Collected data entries

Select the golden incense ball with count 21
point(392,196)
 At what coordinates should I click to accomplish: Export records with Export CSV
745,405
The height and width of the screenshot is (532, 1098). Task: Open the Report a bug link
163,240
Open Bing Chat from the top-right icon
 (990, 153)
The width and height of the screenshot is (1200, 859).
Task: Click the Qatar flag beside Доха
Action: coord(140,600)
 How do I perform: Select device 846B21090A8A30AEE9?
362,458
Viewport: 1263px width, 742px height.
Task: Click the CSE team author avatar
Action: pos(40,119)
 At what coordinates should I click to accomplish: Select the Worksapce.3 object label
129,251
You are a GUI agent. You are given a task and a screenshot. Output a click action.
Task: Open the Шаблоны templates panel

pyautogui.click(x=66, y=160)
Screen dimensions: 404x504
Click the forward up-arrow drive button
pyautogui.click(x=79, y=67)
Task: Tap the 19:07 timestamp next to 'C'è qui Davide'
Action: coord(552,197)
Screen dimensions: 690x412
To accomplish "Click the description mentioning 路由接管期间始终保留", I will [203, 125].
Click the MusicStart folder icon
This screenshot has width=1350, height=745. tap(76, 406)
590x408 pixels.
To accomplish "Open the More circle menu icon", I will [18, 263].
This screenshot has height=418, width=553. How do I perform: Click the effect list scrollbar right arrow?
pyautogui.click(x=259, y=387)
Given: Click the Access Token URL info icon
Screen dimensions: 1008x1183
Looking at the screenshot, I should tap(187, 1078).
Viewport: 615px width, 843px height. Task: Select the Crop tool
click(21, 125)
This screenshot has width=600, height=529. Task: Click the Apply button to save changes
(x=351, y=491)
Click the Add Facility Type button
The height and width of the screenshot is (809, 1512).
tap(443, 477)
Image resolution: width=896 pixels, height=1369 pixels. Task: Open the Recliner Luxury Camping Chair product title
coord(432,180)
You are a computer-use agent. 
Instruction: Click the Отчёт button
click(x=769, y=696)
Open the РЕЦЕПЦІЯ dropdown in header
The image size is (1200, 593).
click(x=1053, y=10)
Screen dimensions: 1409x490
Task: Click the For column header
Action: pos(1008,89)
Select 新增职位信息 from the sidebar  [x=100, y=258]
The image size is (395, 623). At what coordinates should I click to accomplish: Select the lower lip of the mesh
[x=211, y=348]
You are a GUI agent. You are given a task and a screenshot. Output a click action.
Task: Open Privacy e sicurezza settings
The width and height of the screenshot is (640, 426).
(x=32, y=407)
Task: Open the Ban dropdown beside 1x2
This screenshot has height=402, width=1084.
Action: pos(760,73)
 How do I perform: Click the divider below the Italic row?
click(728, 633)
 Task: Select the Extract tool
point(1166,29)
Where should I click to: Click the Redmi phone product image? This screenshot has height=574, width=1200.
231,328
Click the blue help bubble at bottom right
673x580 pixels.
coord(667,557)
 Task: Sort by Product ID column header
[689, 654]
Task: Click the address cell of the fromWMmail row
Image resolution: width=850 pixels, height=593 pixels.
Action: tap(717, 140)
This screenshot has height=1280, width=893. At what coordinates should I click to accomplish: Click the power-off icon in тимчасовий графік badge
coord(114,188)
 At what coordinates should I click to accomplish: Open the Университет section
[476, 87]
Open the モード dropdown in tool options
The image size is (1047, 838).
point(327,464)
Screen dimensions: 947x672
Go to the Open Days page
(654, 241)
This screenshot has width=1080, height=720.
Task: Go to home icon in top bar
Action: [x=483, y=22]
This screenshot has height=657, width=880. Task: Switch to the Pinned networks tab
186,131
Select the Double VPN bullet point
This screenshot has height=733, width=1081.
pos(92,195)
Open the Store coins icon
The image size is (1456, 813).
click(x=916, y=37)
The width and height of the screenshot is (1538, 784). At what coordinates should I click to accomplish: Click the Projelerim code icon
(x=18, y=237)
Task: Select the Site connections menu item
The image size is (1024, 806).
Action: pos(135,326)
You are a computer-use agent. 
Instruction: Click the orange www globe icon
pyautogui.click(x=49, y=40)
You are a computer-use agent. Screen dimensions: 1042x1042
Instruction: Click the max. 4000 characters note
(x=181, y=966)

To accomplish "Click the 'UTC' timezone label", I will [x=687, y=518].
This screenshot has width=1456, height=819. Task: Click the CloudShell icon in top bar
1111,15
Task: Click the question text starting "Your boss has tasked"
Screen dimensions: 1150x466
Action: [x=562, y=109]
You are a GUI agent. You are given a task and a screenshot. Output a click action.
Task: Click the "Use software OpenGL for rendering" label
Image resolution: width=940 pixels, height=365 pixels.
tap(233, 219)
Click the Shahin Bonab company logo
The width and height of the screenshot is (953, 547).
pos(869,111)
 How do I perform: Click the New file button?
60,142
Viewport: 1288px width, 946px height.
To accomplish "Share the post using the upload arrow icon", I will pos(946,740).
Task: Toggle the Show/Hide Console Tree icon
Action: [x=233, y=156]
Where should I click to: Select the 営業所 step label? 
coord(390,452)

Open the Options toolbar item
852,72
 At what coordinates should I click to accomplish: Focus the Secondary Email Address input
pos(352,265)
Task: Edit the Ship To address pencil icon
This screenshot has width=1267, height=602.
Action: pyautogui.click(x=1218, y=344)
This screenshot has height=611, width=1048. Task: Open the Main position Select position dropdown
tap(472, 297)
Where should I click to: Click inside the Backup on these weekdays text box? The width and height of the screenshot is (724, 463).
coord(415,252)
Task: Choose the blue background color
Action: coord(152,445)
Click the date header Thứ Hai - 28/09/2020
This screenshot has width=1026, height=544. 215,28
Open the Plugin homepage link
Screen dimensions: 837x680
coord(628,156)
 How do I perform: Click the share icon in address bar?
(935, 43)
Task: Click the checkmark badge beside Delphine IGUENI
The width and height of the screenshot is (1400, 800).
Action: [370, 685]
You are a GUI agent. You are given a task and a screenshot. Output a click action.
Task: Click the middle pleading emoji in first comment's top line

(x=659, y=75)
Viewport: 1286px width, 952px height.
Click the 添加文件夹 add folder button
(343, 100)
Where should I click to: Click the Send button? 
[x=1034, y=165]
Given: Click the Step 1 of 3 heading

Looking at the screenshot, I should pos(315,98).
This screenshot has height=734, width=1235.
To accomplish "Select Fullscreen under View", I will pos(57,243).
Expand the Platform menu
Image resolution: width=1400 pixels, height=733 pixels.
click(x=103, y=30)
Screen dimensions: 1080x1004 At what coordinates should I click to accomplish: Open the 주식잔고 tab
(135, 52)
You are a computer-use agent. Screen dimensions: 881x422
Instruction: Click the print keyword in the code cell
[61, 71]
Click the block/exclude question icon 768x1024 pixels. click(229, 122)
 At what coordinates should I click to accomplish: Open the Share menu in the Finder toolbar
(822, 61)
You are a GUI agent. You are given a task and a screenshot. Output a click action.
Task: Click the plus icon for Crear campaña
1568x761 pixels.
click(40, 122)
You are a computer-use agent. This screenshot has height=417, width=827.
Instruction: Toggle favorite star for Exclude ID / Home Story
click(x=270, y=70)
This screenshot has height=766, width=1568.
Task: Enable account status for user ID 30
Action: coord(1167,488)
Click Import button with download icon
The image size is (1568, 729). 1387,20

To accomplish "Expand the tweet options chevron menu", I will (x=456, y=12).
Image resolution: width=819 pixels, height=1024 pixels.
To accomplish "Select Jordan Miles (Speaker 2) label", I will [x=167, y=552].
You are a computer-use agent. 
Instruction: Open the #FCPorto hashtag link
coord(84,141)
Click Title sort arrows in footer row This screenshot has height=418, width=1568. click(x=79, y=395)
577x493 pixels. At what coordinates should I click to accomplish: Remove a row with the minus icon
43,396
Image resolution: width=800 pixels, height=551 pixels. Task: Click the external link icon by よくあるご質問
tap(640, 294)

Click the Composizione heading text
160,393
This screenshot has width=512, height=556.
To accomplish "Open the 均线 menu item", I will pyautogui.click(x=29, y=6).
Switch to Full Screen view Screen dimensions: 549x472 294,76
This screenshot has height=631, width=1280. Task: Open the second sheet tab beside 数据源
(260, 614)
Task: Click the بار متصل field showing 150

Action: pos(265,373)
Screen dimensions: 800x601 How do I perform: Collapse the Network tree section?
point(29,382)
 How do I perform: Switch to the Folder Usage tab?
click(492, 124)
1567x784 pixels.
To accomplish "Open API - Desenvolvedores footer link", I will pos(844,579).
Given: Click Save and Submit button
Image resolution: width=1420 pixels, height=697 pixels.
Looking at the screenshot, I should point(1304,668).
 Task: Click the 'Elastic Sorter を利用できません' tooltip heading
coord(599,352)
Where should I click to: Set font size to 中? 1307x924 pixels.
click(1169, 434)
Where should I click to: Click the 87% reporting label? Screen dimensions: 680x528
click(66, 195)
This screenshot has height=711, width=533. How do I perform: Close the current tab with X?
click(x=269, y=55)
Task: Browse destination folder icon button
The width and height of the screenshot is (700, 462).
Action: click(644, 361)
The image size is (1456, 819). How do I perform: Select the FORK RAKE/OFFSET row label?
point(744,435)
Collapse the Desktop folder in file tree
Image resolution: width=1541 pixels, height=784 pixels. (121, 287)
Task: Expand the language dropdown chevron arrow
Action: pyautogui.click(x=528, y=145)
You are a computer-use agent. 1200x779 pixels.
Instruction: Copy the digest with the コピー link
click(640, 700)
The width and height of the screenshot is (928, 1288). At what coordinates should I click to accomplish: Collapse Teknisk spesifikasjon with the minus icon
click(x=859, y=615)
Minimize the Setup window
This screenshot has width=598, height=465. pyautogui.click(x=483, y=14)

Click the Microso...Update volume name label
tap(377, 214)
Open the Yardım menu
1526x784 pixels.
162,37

WORK ITEM |
Within the entries above, find every line where the string "footer" occurs, and copy it.

TASK RESPONSE |
Click Title sort arrows in footer row This screenshot has height=418, width=1568. click(x=79, y=395)
To accomplish "Open API - Desenvolvedores footer link", I will pos(844,579).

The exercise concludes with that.